Top of Extracted material

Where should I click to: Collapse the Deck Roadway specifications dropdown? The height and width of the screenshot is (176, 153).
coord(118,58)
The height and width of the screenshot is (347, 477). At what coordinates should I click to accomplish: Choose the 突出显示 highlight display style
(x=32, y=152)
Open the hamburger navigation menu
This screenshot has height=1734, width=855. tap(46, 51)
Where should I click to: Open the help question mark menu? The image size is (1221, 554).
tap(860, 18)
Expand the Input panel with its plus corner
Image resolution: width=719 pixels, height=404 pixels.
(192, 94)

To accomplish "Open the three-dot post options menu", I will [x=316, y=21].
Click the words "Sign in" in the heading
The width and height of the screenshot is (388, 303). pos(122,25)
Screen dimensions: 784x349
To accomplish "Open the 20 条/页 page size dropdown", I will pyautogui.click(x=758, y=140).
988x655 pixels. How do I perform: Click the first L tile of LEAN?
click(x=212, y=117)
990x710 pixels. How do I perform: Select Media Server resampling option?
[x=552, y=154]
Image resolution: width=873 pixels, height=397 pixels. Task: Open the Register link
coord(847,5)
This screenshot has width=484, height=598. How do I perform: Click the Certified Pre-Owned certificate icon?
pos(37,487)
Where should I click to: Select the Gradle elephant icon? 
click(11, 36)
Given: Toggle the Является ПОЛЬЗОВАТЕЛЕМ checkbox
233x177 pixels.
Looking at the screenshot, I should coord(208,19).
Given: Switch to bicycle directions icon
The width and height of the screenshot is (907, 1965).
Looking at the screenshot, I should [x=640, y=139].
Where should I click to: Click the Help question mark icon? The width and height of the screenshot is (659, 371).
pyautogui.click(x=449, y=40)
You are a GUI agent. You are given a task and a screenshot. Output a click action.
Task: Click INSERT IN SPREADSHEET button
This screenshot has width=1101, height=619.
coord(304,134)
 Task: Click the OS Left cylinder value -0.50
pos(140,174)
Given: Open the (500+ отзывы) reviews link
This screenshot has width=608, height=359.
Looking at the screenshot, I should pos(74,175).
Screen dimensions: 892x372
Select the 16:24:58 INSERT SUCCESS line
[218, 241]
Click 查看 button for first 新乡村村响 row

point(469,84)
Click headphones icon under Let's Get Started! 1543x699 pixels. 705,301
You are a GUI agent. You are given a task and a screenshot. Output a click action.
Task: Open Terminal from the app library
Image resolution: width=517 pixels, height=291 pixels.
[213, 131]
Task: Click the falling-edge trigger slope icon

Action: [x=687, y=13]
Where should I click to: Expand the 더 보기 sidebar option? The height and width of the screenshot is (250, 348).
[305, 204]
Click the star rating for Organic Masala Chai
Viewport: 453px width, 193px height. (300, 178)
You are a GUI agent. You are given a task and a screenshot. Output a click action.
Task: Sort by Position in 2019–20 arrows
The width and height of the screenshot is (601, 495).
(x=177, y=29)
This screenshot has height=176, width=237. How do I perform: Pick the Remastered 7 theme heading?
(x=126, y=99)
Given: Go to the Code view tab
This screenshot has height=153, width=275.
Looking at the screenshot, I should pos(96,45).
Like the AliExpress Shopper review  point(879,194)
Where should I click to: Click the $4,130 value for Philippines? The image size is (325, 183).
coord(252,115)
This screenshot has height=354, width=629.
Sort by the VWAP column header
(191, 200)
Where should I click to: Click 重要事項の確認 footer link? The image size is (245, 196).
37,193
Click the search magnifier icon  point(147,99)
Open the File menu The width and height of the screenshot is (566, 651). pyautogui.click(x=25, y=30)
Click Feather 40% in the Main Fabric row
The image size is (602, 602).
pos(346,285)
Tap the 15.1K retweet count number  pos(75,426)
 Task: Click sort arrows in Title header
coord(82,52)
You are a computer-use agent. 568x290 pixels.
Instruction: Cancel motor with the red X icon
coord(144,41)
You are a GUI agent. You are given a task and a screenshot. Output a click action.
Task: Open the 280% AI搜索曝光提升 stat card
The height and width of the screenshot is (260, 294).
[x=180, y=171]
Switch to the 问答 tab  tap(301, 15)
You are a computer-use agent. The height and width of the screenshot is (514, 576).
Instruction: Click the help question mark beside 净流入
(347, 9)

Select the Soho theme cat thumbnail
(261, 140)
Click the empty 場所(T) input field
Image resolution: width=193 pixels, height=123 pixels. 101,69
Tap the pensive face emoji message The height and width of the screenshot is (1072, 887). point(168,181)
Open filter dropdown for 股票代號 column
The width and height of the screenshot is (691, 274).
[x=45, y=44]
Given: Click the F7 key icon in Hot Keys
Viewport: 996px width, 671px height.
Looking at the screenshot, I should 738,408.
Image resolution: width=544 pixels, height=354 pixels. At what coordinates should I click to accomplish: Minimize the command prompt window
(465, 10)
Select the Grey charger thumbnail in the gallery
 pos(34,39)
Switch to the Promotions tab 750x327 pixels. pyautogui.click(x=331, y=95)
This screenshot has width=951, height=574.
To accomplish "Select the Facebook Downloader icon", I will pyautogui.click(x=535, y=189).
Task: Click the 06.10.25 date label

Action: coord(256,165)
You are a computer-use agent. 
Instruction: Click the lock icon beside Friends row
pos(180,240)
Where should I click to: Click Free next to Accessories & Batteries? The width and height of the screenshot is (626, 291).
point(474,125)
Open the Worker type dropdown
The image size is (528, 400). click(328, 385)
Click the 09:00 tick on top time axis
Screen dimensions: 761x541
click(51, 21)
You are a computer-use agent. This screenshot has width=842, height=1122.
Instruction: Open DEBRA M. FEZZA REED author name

Bottom of Extracted material

(Exercise directions) Search the listing above for the lines with "Click 查看 button for first 新乡村村响 row" and "Given: Go to the Code view tab", then output those lines and all lines between them exactly.

(Result of this exercise)
Click 查看 button for first 新乡村村响 row

point(469,84)
Click headphones icon under Let's Get Started! 1543x699 pixels. 705,301
You are a GUI agent. You are given a task and a screenshot. Output a click action.
Task: Open Terminal from the app library
Image resolution: width=517 pixels, height=291 pixels.
[213, 131]
Task: Click the falling-edge trigger slope icon

Action: [x=687, y=13]
Where should I click to: Expand the 더 보기 sidebar option? The height and width of the screenshot is (250, 348).
[305, 204]
Click the star rating for Organic Masala Chai
Viewport: 453px width, 193px height. (300, 178)
You are a GUI agent. You are given a task and a screenshot. Output a click action.
Task: Sort by Position in 2019–20 arrows
The width and height of the screenshot is (601, 495).
(x=177, y=29)
This screenshot has height=176, width=237. How do I perform: Pick the Remastered 7 theme heading?
(x=126, y=99)
Given: Go to the Code view tab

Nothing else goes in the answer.